- Quel vilain bonhomme ! commenta Cinq-Mars quand on fut dans la cour. Je ne comprendrai jamais pourquoi le Cardinal, qui a tant de goût par ailleurs, se plaît à s'entourer de figures sinistres comme celle-là ou celle du père Joseph !

- Eh bien, et vous ? s'écria l'Aurore en riant. Vous êtes de ses intimes, non ? C'est à lui que vous deviez ce poste de maître de la garde-robe que vous avez eu le front de refuser ?

- J'apprécie que vous n'ayez point dit la folie car c'est, à mon sens, l'action la plus sage que j'aie jamais faite ! Un garçon de mon âge a besoin de liberté, de gaieté et aussi de vivre avec ses pareils.

- Les joyeux libertins du Marais, par exemple ?

- Pourquoi non ? Je me plais en leur compagnie...

- Et en celle d'une belle demoiselle dont on dit qu'elle est folle de vous.

Le visage du jeune homme s'empourpra, mais ce fut de plaisir :

- J'aimerais que vous disiez vrai. C'est une reine, une déesse...

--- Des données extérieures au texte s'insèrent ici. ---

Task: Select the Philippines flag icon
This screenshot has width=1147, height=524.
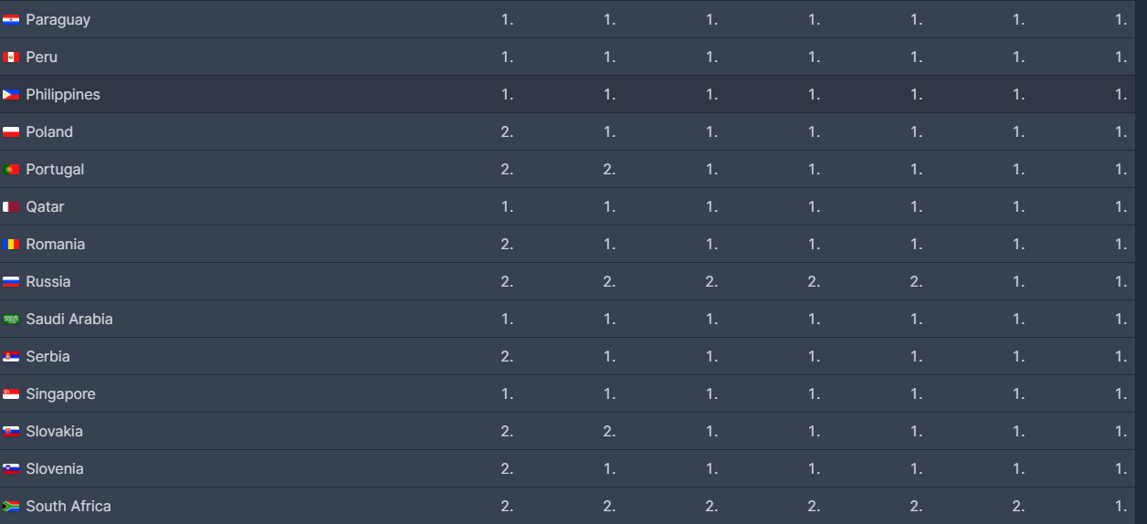Action: pos(11,94)
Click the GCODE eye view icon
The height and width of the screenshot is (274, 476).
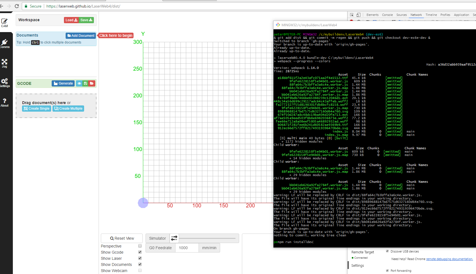79,83
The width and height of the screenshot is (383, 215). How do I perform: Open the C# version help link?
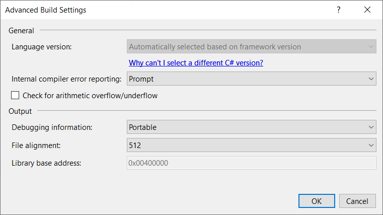tap(196, 63)
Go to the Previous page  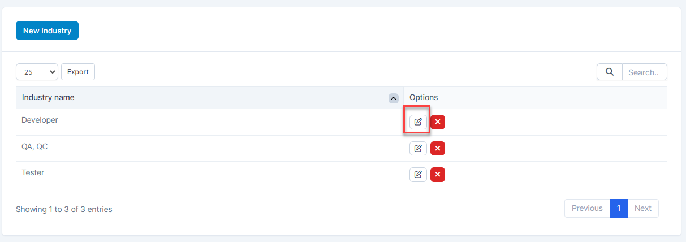[587, 208]
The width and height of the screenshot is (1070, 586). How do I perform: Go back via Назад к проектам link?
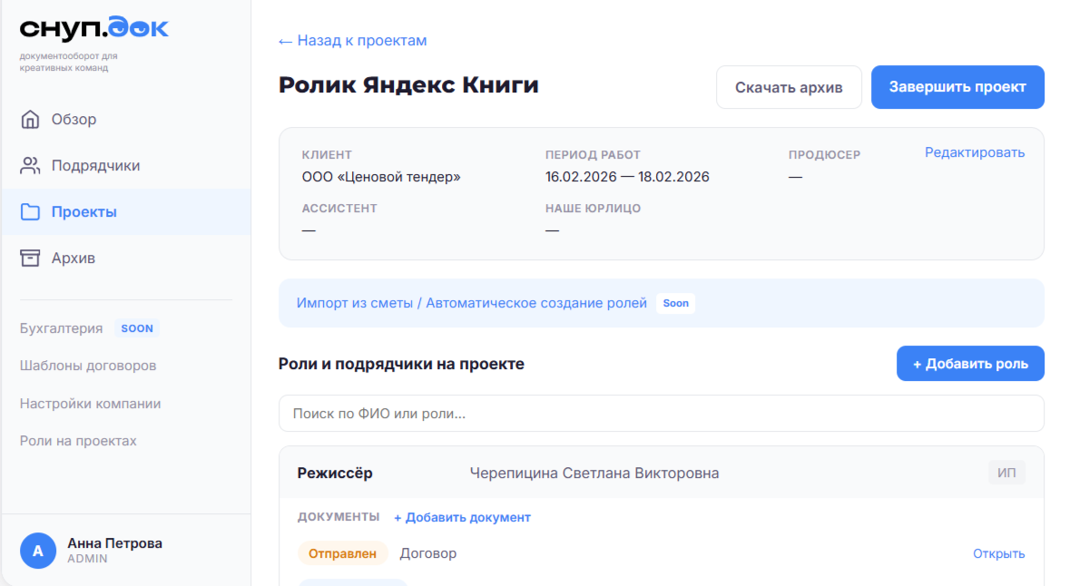tap(352, 41)
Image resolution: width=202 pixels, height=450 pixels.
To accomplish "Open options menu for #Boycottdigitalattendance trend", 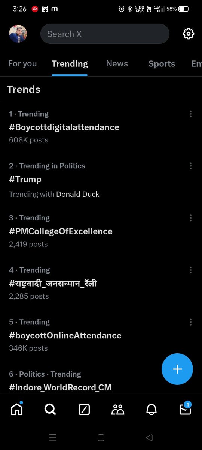I will point(191,114).
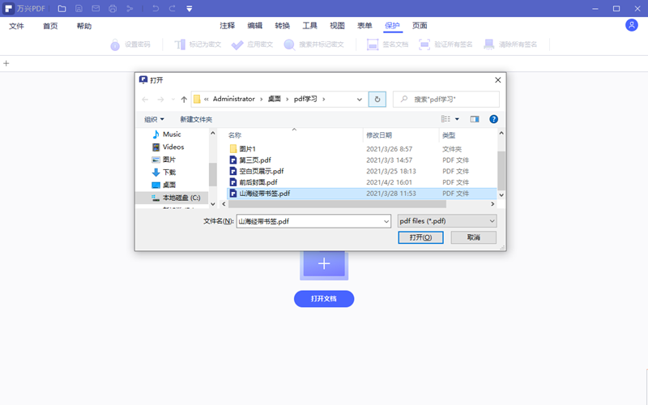The height and width of the screenshot is (405, 648).
Task: Click the new tab plus icon
Action: point(6,63)
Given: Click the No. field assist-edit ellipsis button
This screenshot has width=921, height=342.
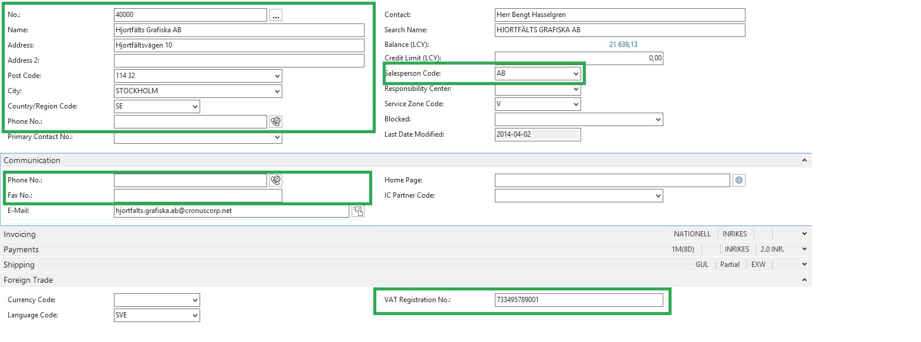Looking at the screenshot, I should 275,15.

- Peste ! Quel lyrisme ! Mais si vous tenez au bon état de vos relations avec le Cardinal vous devriez prendre garde : on dit qu'elle lui plaît.

- Il n'est pas le seul, tant s'en faut ! Mesdemoiselles, vous voici rendues au bercail, je vous baise les mains et vais à mes affaires !

Un profond salut, une pirouette, et le jeune homme avait disparu comme un feu follet. Les jeunes filles le suivirent des yeux puis, toujours escortées du page silencieux comme une ombre, elles se dirigèrent vers les appartements de la Reine dont les fenêtres éclairaient la grande cour. Il était tard. Depuis longtemps, les gardes de la porte avaient été relevés par les gardes du corps qui assuraient, la nuit, la protection des appartements. Le marquis de Gesvres en exerçait le commandement avec sévérité, mais les filles d'honneur savaient qu'il était possible d'entrer chez la Reine par le petit escalier dont elles faisaient usage chaque jour et qui reliait leurs quartiers et les anciens appartements de la reine mère à ceux d'Anne d'Autriche. On y entrait par une petite porte sur laquelle veillait un concierge débonnaire qui avait pour ces demoiselles de grandes complaisances.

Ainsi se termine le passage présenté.